Na verdade, os ditongos reduzidos são um problema porque criam muitas hipercorreções
como _Fernando Pessoua, carangueijo_, _prazeiroso _ou _pousou nua._ 

No caso de _ rouba _temos _róba_, e com _fecha feicha _e _féicha_. 

No caso de _macaxera_, _paquerar_, o Aurélio traz as duas variantes ortográficas: _macaxeira _e _macaxera_, _paqueirar _e _paquerar_.

---
*
http://pt.wiktionary.org/wiki/abaxando

http://www.tycho.iel.unicamp.br/~tycho/pesquisa/monografias/YANO_CT-IC-Rel.pdf


----------



## Ignacio_arg

*Aquela pronúncia ocorre no Brasil todo ou só em algumas regiões?*


----------



## Istriano

É bem nacional.


----------



## Alentugano

Istriano said:


> É bem nacional.


Eu diria que é transnacional. Acontece por aqui também.


----------



## XiaoRoel

> É uma pronúncia antiga que sobreviveu. Camões falava assim.


Isto é incerto. No s.
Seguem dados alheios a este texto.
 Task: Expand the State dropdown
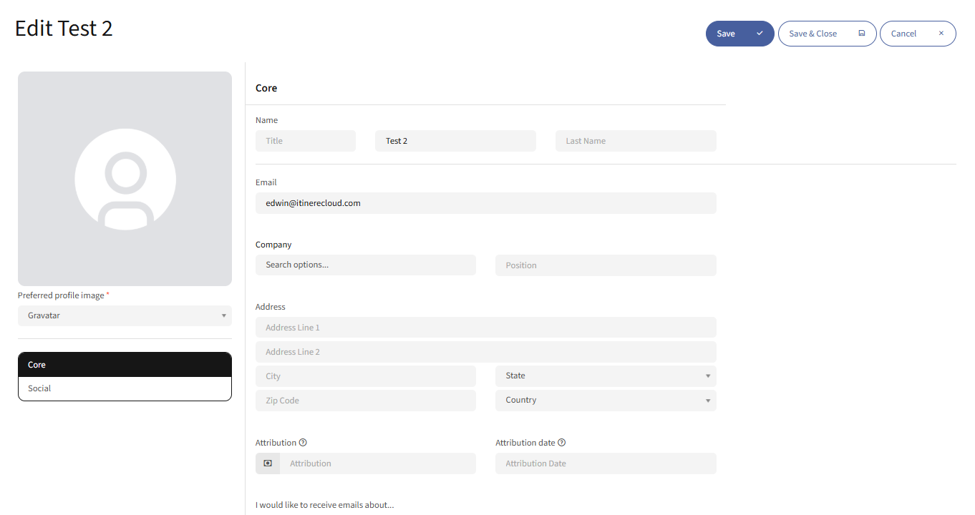605,376
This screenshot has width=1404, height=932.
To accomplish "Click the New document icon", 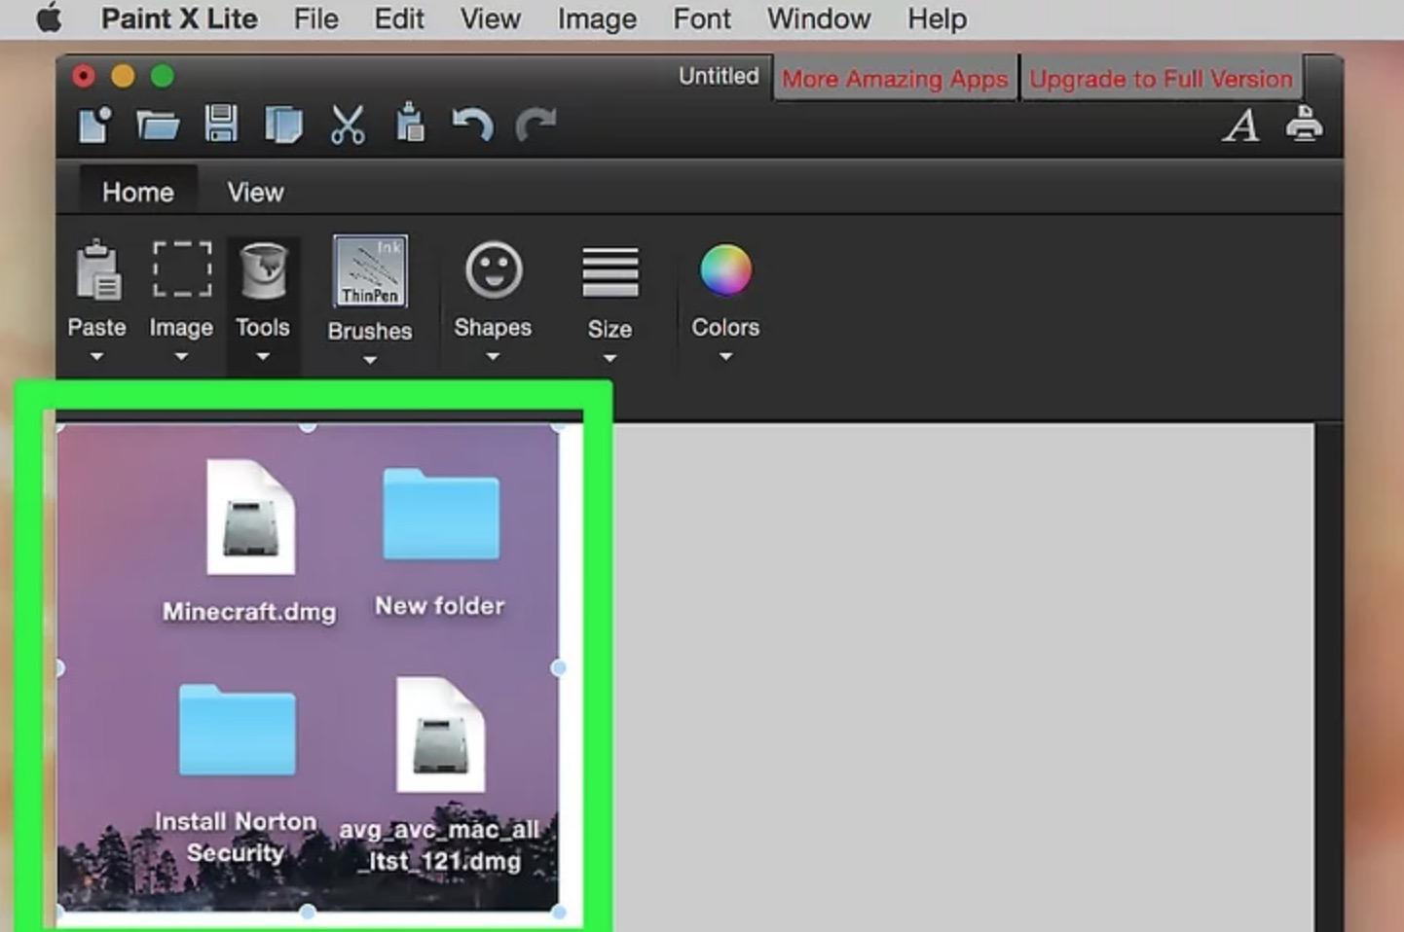I will click(x=94, y=125).
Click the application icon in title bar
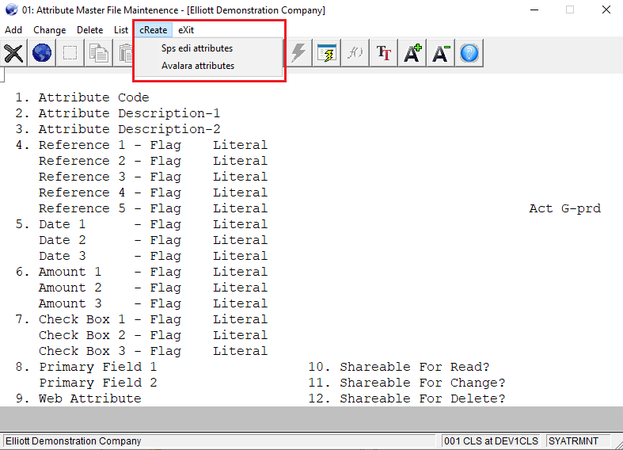The height and width of the screenshot is (450, 623). [x=11, y=10]
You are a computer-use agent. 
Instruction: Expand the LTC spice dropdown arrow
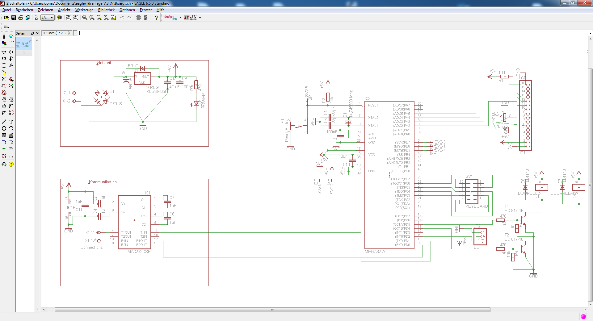(x=200, y=18)
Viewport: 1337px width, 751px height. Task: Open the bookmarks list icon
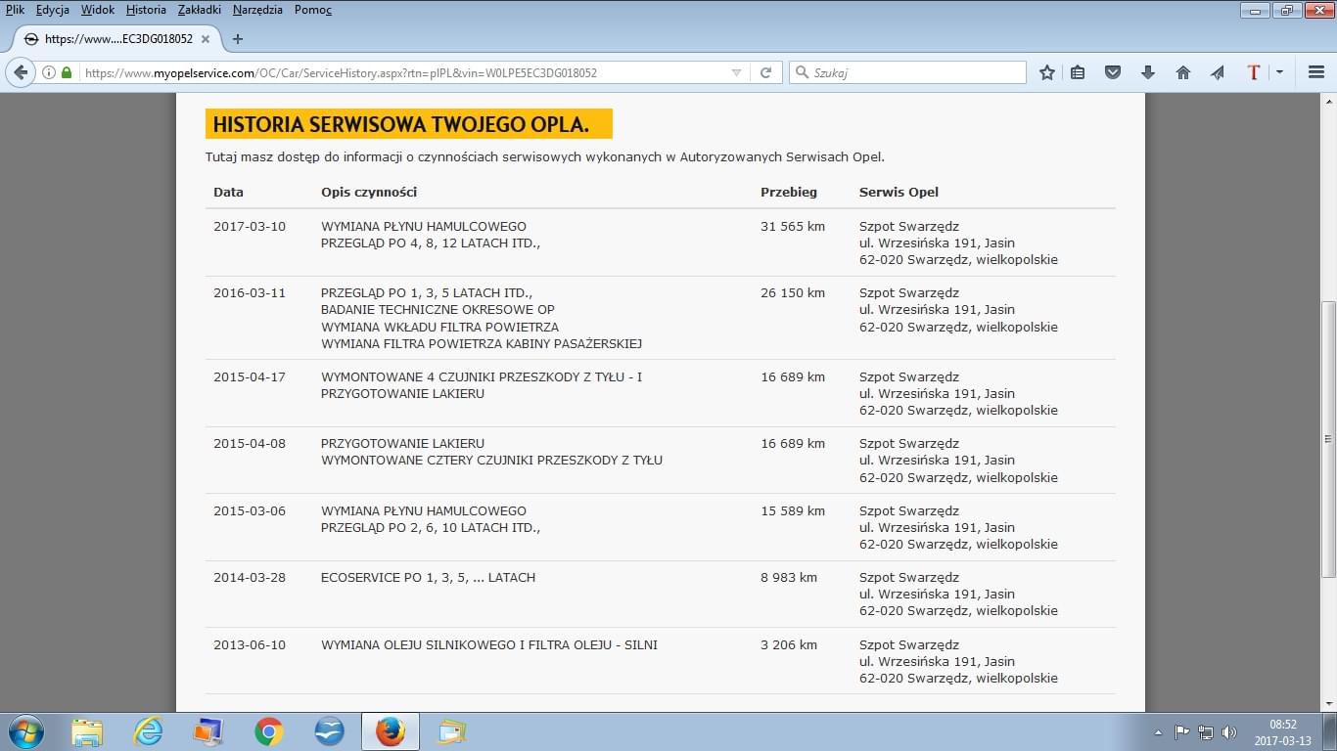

XVI pronunciava-se o ditongo, como ainda se faz no norte de Portugal e na Galiza.


----------



## Istriano

Isso é verdade no caso do ditongo *ou*: a pronúncia monotongal é uma inovação: _couro = côro._
Mas no caso dos ditongos -ei(r), -ai(x), -ei(x), -ei(j)-, a pronúncia ditongal é que é uma inovação.*
Eu rimo _baixa _com _taxa_, _ameixa _com _fecha _(_fêcha_), _caranguejo _com _queijo_, _naipeira _com _pera _(_pêra_).

Anabela (de Setúbal) rimou _beijo _[bâijo] com _vejo _[vâijo] em sua música ''A cidade até ser dia''


> Entre um gin e um *beijo*
> Vamos nós de bar em bar
> Sinto tudo o que *vejo*.
> Há um brilho no ar.



Português não é espanhol. Muitas vezes não pronunciamos como escrevemos. (Ainda bem  ).
Só os puristas (tanto no Brasil quanto em Portugal) querem que sigamos uma ''spelling pronunciation'' (pronuncie como está escrito: vou [vow],_ lêitê quêntê_).

OBS
*Como Alentugano falou...a pronúncia monotongal ocorre no Sul de Portugal: por exemplo _pexe, pexito_ no Algarve...e em outras partes do Sul.


> _PEXITO_ = Natural da Vila de Sesimbra. O termo é usado pejorativamente pelos Camponeses de Sesimbra.
> na sequencia da rivalidade entre as duas freguesias (Santiago/Castelo) já que os sesimbrenses pronunciam *pêxe*.
> (_in "O Que Veio à Rede-Vocabulario, Alcunhas e Toponimos de Sesimbra da autoria Paulo Pitorra, antonio Cagica Rapaz, Antonio Reis Marques, Rafael Monteiro, Editado pela C.M.Sesimbra)._


----------



## Macunaíma

Istriano said:


> No caso de _ rouba _temos _róba_



Eu digo _rôba_, como_ roupa/rôpa_. Acho que de vez em quando até digo _rouba_ mesmo .


----------



## Istriano

Rouba [xóba] é coisa de paulista. 
Eu falo [hôba], de vez em quando até [hôwba]


----------



## Istriano

Mais reduções: * quieto *[kétu] (às vezes falo assim), *manteiga *[mantêga] (coisa de mineiro). 
Com sobrenomes: *Viera / Vieira,  Corrêa/Correia*


----------



## XiaoRoel

> Mas no caso dos ditongos -ei(r), -ai(x), -ei(x), -ei(j)-, a pronúncia ditongal é que é uma inovação.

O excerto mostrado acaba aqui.